Copy the records below word for word, leaving out nothing.

--------

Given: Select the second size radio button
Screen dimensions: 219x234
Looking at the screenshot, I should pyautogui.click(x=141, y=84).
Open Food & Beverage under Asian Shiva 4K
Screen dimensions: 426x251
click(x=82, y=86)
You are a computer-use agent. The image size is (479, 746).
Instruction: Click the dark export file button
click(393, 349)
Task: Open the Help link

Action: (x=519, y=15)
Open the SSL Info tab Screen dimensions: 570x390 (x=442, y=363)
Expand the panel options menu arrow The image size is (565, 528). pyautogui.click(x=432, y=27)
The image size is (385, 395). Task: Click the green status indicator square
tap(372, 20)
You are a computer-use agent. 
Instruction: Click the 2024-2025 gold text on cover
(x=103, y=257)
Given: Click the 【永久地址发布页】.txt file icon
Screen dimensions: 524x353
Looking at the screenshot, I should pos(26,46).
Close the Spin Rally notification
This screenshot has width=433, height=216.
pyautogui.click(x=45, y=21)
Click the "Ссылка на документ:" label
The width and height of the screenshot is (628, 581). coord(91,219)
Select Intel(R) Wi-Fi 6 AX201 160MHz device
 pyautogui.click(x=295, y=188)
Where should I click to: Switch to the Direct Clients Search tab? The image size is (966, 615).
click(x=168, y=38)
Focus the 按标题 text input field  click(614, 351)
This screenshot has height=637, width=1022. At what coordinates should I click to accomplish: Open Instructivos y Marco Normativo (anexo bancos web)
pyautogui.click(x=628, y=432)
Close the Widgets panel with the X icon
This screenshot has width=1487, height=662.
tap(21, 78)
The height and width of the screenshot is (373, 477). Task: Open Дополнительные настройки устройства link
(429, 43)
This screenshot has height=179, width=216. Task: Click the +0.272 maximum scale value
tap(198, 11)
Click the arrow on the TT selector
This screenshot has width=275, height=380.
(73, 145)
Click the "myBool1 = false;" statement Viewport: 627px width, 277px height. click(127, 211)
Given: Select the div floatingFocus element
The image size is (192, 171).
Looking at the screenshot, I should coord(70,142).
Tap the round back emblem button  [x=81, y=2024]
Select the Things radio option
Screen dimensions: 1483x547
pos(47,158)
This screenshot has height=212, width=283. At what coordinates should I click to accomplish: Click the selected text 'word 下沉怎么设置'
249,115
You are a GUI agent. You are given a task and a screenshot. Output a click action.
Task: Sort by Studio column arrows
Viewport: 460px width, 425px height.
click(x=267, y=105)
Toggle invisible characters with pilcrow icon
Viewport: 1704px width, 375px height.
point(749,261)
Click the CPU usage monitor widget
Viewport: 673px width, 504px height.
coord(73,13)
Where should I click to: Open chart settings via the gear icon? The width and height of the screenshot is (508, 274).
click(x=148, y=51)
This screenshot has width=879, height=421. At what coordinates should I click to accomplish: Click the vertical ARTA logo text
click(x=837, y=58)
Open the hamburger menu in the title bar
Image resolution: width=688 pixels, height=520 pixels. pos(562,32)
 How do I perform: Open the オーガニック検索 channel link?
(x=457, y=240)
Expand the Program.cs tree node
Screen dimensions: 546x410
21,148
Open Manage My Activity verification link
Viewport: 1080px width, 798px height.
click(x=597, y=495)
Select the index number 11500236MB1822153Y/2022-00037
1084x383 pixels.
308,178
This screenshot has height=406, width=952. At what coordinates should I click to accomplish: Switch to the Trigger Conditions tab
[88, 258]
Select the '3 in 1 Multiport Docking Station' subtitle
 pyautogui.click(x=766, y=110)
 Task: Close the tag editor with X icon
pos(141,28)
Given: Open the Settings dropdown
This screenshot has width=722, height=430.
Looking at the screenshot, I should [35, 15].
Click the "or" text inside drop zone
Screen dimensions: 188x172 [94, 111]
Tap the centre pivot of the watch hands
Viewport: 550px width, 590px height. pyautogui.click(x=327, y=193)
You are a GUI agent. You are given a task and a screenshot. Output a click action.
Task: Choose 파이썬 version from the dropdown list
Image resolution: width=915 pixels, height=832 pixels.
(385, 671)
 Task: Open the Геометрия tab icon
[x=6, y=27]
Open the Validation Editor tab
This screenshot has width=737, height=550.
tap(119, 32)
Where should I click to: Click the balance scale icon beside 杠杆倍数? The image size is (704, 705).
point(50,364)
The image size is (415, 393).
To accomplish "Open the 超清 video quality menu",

--------

◆ **TASK RESPONSE**
Given: Select the second size radio button
Screen dimensions: 219x234
Looking at the screenshot, I should pyautogui.click(x=141, y=84).
Open Food & Beverage under Asian Shiva 4K
Screen dimensions: 426x251
click(x=82, y=86)
You are a computer-use agent. The image size is (479, 746).
Instruction: Click the dark export file button
click(393, 349)
Task: Open the Help link

Action: (x=519, y=15)
Open the SSL Info tab Screen dimensions: 570x390 (x=442, y=363)
Expand the panel options menu arrow The image size is (565, 528). pyautogui.click(x=432, y=27)
The image size is (385, 395). Task: Click the green status indicator square
tap(372, 20)
You are a computer-use agent. 
Instruction: Click the 2024-2025 gold text on cover
(x=103, y=257)
Given: Click the 【永久地址发布页】.txt file icon
Screen dimensions: 524x353
Looking at the screenshot, I should pos(26,46).
Close the Spin Rally notification
This screenshot has width=433, height=216.
pyautogui.click(x=45, y=21)
Click the "Ссылка на документ:" label
The width and height of the screenshot is (628, 581). coord(91,219)
Select Intel(R) Wi-Fi 6 AX201 160MHz device
 pyautogui.click(x=295, y=188)
Where should I click to: Switch to the Direct Clients Search tab? The image size is (966, 615).
click(x=168, y=38)
Focus the 按标题 text input field  click(614, 351)
This screenshot has height=637, width=1022. At what coordinates should I click to accomplish: Open Instructivos y Marco Normativo (anexo bancos web)
pyautogui.click(x=628, y=432)
Close the Widgets panel with the X icon
This screenshot has width=1487, height=662.
tap(21, 78)
The height and width of the screenshot is (373, 477). Task: Open Дополнительные настройки устройства link
(429, 43)
This screenshot has height=179, width=216. Task: Click the +0.272 maximum scale value
tap(198, 11)
Click the arrow on the TT selector
This screenshot has width=275, height=380.
(73, 145)
Click the "myBool1 = false;" statement Viewport: 627px width, 277px height. click(127, 211)
Given: Select the div floatingFocus element
The image size is (192, 171).
Looking at the screenshot, I should coord(70,142).
Tap the round back emblem button  [x=81, y=2024]
Select the Things radio option
Screen dimensions: 1483x547
pos(47,158)
This screenshot has height=212, width=283. At what coordinates should I click to accomplish: Click the selected text 'word 下沉怎么设置'
249,115
You are a GUI agent. You are given a task and a screenshot. Output a click action.
Task: Sort by Studio column arrows
Viewport: 460px width, 425px height.
click(x=267, y=105)
Toggle invisible characters with pilcrow icon
Viewport: 1704px width, 375px height.
point(749,261)
Click the CPU usage monitor widget
Viewport: 673px width, 504px height.
coord(73,13)
Where should I click to: Open chart settings via the gear icon? The width and height of the screenshot is (508, 274).
click(x=148, y=51)
This screenshot has width=879, height=421. At what coordinates should I click to accomplish: Click the vertical ARTA logo text
click(x=837, y=58)
Open the hamburger menu in the title bar
Image resolution: width=688 pixels, height=520 pixels. pos(562,32)
 How do I perform: Open the オーガニック検索 channel link?
(x=457, y=240)
Expand the Program.cs tree node
Screen dimensions: 546x410
21,148
Open Manage My Activity verification link
Viewport: 1080px width, 798px height.
click(x=597, y=495)
Select the index number 11500236MB1822153Y/2022-00037
1084x383 pixels.
308,178
This screenshot has height=406, width=952. At what coordinates should I click to accomplish: Switch to the Trigger Conditions tab
[88, 258]
Select the '3 in 1 Multiport Docking Station' subtitle
 pyautogui.click(x=766, y=110)
 Task: Close the tag editor with X icon
pos(141,28)
Given: Open the Settings dropdown
This screenshot has width=722, height=430.
Looking at the screenshot, I should [35, 15].
Click the "or" text inside drop zone
Screen dimensions: 188x172 [94, 111]
Tap the centre pivot of the watch hands
Viewport: 550px width, 590px height. pyautogui.click(x=327, y=193)
You are a GUI agent. You are given a task and a screenshot. Output a click action.
Task: Choose 파이썬 version from the dropdown list
Image resolution: width=915 pixels, height=832 pixels.
(385, 671)
 Task: Open the Геометрия tab icon
[x=6, y=27]
Open the Validation Editor tab
This screenshot has width=737, height=550.
tap(119, 32)
Where should I click to: Click the balance scale icon beside 杠杆倍数? The image size is (704, 705).
point(50,364)
The image size is (415, 393).
To accomplish "Open the 超清 video quality menu",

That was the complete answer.